Curar la pastilla sin perder la paciencia
Desmoldar antes de tiempo es el error que más rabia da. Se me quedó una pastilla pegada a medias en el molde de silicona la primera vez, todavía blanda por dentro, y perdí la mitad ahí mismo. El curado necesita entre 24 y 48 horas en un sitio seco y con algo de corriente de aire; que esté dura al tacto no basta, hace falta que se evapore toda la humedad de dentro o se te deshará en la ducha al primer lavado. Suelo hacer las tandas el fin de semana, así me da tiempo a que curen sin prisa. En un viaje a Sevilla, con el equipaje ya hecho, metí una pastilla pequeña en vez de los botes de siempre, y hasta la usé para lavarme el pelo después de caminar por el Parque de María Luisa con ese calor pegajoso del sur; aguantó la humedad mejor de lo que esperaba, sin dejar el pelo con esa sensación pesada de gel barato. Ahí entendí que esto no iba solo de cosmética natural, sino de dejar de cargar con botes de plástico que ni siquiera sé bien qué llevan dentro.

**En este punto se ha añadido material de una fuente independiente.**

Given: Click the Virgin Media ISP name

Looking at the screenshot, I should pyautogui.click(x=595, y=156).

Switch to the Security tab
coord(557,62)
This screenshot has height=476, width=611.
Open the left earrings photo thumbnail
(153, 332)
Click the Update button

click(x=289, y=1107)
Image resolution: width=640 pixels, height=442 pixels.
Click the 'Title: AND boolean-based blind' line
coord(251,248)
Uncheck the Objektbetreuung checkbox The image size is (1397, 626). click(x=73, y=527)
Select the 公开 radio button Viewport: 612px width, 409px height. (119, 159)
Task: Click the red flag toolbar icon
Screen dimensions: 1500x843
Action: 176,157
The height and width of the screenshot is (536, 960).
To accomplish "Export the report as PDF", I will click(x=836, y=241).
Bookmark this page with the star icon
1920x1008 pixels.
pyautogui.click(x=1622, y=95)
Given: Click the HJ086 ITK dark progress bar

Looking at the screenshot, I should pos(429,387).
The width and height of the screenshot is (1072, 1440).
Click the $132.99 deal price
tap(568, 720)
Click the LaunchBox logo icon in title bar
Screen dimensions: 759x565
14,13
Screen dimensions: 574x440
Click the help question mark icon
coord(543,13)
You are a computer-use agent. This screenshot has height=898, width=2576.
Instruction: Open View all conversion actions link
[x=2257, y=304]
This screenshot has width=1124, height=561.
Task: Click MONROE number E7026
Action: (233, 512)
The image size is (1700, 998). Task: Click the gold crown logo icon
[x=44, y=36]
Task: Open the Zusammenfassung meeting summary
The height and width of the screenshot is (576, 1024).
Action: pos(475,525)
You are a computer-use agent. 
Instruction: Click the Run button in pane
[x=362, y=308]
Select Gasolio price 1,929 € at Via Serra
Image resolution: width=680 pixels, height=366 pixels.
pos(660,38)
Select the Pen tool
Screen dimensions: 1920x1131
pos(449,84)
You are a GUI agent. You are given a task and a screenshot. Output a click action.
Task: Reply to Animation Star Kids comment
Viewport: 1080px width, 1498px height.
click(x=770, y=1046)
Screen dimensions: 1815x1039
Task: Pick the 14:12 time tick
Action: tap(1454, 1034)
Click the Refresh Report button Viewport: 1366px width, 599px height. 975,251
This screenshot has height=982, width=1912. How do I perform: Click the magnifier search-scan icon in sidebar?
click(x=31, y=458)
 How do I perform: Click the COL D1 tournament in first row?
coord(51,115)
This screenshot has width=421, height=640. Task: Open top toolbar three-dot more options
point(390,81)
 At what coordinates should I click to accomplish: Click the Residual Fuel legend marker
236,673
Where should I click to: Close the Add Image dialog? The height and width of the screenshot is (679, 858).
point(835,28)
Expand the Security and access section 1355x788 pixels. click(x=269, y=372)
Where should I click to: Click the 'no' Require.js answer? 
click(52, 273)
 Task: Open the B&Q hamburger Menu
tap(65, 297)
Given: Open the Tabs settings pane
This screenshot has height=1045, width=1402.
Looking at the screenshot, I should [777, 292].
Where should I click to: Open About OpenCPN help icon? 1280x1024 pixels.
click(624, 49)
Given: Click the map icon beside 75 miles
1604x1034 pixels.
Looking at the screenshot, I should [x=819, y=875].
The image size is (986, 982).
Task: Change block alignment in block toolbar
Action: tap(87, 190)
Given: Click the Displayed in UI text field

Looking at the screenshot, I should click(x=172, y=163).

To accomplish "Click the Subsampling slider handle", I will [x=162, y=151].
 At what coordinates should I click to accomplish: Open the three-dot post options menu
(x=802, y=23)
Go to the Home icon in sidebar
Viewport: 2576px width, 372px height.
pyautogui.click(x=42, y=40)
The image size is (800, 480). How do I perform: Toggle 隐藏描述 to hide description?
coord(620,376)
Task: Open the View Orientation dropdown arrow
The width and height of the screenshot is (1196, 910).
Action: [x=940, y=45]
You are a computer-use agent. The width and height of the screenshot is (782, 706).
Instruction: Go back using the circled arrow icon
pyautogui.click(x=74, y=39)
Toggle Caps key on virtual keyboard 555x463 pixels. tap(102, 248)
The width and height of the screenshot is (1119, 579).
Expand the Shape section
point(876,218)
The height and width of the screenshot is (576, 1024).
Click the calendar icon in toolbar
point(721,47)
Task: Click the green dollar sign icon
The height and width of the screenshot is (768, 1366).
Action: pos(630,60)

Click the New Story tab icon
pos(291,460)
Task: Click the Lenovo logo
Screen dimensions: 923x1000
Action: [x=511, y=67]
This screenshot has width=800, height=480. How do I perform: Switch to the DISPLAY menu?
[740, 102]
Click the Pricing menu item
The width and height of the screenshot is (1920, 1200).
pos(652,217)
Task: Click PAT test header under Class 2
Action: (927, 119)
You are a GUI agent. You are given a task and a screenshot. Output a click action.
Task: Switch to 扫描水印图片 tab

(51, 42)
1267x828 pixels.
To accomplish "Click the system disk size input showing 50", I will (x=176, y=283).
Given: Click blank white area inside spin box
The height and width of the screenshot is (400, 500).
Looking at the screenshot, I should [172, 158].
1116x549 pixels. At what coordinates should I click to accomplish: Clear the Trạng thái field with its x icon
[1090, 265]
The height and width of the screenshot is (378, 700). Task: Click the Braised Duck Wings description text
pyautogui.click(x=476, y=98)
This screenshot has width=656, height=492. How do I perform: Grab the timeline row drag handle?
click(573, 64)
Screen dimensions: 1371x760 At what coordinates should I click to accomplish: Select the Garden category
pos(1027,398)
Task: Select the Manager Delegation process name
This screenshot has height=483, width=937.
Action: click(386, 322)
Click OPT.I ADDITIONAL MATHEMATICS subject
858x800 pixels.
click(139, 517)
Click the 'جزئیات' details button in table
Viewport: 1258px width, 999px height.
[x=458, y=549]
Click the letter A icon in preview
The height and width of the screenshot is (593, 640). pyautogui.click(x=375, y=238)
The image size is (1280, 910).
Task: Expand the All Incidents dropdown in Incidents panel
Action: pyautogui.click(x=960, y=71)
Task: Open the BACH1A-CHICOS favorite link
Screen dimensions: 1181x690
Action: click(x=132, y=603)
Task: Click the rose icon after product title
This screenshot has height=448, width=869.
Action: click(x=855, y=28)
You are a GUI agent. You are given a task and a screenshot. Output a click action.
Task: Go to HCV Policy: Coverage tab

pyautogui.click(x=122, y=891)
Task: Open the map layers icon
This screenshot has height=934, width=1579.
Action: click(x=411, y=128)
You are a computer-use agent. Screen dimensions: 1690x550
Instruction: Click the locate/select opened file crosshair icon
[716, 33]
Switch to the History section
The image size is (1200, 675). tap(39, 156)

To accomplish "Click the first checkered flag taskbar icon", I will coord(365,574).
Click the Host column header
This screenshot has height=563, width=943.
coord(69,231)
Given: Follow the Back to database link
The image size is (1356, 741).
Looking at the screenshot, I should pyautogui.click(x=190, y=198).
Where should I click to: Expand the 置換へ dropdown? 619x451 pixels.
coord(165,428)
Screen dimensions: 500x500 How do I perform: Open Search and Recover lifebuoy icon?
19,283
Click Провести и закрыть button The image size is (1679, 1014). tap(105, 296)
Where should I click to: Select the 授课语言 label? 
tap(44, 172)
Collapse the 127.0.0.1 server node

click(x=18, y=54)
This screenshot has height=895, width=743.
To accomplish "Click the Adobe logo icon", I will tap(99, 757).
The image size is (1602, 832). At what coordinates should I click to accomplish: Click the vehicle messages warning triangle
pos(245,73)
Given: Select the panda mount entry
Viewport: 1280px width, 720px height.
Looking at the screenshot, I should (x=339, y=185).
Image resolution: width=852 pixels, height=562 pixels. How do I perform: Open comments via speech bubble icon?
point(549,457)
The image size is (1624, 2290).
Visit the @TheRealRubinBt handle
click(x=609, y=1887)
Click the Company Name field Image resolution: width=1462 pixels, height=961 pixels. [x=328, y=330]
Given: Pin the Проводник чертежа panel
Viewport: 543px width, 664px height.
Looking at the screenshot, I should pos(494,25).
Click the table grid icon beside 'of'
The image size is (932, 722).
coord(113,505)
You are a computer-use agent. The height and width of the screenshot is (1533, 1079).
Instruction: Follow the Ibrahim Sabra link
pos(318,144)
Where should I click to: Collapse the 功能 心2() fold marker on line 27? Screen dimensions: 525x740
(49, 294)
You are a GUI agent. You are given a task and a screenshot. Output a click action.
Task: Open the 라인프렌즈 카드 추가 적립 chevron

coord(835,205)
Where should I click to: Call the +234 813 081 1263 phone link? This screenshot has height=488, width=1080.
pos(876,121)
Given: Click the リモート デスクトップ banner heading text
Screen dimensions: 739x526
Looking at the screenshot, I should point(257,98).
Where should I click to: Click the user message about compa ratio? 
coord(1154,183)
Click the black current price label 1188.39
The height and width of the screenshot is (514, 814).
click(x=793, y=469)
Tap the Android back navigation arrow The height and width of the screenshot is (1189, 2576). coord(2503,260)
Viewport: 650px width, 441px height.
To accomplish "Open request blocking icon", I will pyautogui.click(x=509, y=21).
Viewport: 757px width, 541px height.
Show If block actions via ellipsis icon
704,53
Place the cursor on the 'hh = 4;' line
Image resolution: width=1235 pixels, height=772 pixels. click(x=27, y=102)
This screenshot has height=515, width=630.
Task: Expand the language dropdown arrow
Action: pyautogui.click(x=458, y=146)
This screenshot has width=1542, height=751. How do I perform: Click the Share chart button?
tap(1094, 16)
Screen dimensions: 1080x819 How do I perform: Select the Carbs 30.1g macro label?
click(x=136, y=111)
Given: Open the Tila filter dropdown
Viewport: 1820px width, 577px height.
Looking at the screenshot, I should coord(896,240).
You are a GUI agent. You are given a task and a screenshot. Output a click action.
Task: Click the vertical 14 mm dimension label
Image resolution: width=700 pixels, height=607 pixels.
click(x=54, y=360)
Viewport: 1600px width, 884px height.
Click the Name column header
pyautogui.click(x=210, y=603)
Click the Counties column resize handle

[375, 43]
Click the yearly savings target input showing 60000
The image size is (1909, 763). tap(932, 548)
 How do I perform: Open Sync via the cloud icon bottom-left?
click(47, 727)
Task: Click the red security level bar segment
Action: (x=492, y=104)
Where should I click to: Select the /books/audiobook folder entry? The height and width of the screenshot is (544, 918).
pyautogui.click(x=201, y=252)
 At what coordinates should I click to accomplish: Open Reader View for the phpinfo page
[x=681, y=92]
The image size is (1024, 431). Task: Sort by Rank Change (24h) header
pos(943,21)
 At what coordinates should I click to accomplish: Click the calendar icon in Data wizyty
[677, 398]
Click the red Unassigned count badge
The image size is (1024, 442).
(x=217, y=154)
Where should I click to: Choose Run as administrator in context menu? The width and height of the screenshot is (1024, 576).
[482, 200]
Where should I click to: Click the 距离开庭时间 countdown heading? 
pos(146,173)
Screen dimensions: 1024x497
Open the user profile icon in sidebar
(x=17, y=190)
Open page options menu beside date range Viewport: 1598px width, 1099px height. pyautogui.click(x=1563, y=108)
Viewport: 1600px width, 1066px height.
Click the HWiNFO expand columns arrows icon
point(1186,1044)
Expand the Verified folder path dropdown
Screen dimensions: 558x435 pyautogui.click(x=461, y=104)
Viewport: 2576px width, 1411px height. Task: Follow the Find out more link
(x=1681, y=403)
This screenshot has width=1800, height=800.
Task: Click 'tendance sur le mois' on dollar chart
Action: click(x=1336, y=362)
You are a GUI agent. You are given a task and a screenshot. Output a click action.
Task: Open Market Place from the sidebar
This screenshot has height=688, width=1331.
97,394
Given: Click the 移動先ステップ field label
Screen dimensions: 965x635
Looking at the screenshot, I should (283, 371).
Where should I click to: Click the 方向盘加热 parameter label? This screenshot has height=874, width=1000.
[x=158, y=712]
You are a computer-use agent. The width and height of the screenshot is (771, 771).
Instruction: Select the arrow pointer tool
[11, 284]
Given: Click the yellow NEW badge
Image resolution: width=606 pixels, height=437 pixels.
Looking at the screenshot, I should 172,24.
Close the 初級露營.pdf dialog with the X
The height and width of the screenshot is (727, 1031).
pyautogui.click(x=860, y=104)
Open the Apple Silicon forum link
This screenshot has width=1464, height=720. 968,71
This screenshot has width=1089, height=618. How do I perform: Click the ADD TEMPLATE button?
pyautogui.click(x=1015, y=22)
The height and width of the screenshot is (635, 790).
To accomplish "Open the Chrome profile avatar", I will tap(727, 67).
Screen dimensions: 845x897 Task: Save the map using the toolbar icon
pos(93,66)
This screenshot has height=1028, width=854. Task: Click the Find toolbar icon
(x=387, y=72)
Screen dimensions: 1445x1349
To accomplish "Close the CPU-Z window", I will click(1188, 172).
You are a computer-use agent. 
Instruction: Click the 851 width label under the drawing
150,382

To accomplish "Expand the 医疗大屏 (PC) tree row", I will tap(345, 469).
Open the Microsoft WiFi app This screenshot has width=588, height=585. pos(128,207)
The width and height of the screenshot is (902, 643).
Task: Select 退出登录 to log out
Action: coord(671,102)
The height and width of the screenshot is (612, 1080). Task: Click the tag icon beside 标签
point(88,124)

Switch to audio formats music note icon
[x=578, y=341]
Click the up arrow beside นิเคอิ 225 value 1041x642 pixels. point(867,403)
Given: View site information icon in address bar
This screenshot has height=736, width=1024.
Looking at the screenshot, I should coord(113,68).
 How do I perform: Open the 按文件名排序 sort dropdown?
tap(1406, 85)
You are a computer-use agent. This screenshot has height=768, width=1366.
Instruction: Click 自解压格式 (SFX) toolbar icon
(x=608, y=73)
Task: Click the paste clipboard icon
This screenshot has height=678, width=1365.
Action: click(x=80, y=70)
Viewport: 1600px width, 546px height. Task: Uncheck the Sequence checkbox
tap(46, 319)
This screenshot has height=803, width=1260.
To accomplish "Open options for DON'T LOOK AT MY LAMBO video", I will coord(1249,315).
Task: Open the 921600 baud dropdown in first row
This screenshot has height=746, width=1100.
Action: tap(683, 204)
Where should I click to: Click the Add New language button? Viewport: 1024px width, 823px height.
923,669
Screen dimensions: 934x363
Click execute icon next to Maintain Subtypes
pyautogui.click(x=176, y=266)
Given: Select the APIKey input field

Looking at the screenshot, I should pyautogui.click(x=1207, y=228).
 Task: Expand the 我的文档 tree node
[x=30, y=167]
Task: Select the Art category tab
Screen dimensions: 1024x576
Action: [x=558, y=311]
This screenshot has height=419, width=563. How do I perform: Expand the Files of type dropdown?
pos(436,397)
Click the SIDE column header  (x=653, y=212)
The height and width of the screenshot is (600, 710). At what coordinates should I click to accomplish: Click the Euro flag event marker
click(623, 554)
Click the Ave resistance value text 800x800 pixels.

Lo que aprendí después de varias tandas
En la semana cinco de hacer tandas casi todos los sábados, el proceso ya no se sentía como un examen: pesaba, mezclaba y sabía más o menos qué esperar de la pasta según cómo se sintiera entre los dedos. Por esas mismas semanas también andaba trasteando con un desodorante casero, y recuerdo meter la mano bajo el grifo de agua caliente solo para comprobar que, dos horas después de aplicármelo, seguía ahí sin rastro de haberse ido; fue la primera vez que sentí que esto no era un capricho de fin de semana, sino algo que de verdad podía sustituir lo que compraba en el súper. Esta pastilla, por cierto, casi no lleva agua libre, así que aquí no entro en el tema de los conservantes, eso lo explico a fondo en la receta de manteca corporal, donde el agua sí que es un problema real. Tampoco tiene nada que ver con calcular la proporción de cera y aceite de un bálsamo labial, ni con emulsionar agua y aceite como hice para mi primera crema hidratante natural: cada receta casera tiene su propia lógica y conviene no mezclarlas. Si te vas a lanzar con el champú sólido, la lección que me llevo de estas tandas es sencilla: empieza con poca manteca y mucho aceite ligero, deja que cure el tiempo que haga falta aunque te mueras de ganas de probarlo, y no te fíes de que esté dura por fuera para saber si ya está lista. Lo demás, el aroma, si el molde sale redondo o torcido, es lo de menos. Si el rollo de reducir residuos te tira tanto como a mí, esta receta es de las más agradecidas para empezar: lo que importa es que sepas exactamente qué llevas en la mano cuando te lavas el pelo, y esa pastilla, torcida y todo, ya no la cambio por ninguna botella de plástico.